Pelo menos dez caixas-ninho, essenciais para a reprodução das araras, foram destruídas pelo fogo. Em uma árvore piúva, uma das caixas-ninho foi completamente consumida pelas chamas, junto com os dois ovos que abrigava. Este incidente é particularmente doloroso para a equipe do Instituto, que há anos acompanha o nascimento de filhotes nesta árvore.
Apesar das perdas, Guedes relata que ainda há esperança. Dos 21 ovos em ninhos ocupados pelos casais de araras-azuis na Caiman, apenas dois foram perdidos. “Agora, precisamos esperar e ver se os filhotes vão sobreviver, pois houve muita fumaça,” explicou.
A médica veterinária Maria Eduarda Monteiro, do Instituto Arara Azul, realizou monitoramentos nos ninhos para avaliar a saúde dos embriões. “Conseguimos realizar a ovoscopia e visualizamos dois embriões saudáveis, o que nos trouxe um pouco de alívio em meio a tanta destruição,” relatou Monteiro.
Os incêndios florestais não só destroem o habitat das araras-azuis, como também ameaçam a sobrevivência dos embriões, expostos à toxicidade da fumaça. A situação no Pantanal segue crítica, e os esforços de conservação enfrentam desafios inéditos à medida que o fogo continua a assolar a região.

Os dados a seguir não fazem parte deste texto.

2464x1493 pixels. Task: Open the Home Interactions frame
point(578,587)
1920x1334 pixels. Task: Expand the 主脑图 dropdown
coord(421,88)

Ações de resgate e esforços de conservação
Em meio ao cenário de devastação, equipes de resgate têm atuado incansavelmente para salvar a fauna sobrevivente. Um exemplo dramático foi o resgate de uma onça-pintada com as patas queimadas, encontrada tentando se abrigar do calor. Sob a orientação do Grupo de Resgate Técnico Animal do Pantanal, frutas e legumes são distribuídos em pontos estratégicos para alimentar os animais restantes. Médicos veterinários dos projetos Onçafari e Arara Azul estão na linha de frente, oferecendo cuidados emergenciais aos animais feridos.
Flávia Miranda, médica veterinária e presidente do Instituto Tamanduá, coordena os esforços de atendimento à fauna. “Estamos estabelecendo um hospital veterinário na base do Instituto na Caiman para prestar atendimento emergencial aos animais. Após estabilizá-los, encaminharemos para o centro de reabilitação de animais silvestres em Campo Grande,” explica Miranda.
Desafios e necessidade de adaptação
As imagens que emergem dos incêndios são impactantes: vegetação calcinada, ninhos destruídos, e animais feridos. Roberto Klabin, proprietário da Fazenda Caiman, destacou a importância de medidas preventivas e o manejo integrado do fogo para mitigar futuras tragédias. “Precisamos de uma resposta rápida e efetiva, incluindo a liberação mais ágil de licenças para ações de manejo integrado do fogo. Fazendas vizinhas devem se unir para criar sistemas de alerta e estruturas de resiliência, como armazenamento de água e abrigos para animais,” sugere Klabin.
Klabin também enfatiza a necessidade de entender e adaptar-se às mudanças climáticas. “O Pantanal tem potencial para se recuperar, mas precisamos aumentar sua resiliência e adaptação. O momento exige apoio científico e parcerias que garantam que o Pantanal continue a ser um santuário de biodiversidade, turismo de observação e produção de conhecimento científico,” conclui.
Enquanto as chamas continuam a consumir a vegetação, os esforços para proteger e revitalizar o Pantanal persistem, com a esperança de que, através da união e das medidas adequadas, este bioma único possa ser preservado para as futuras gerações.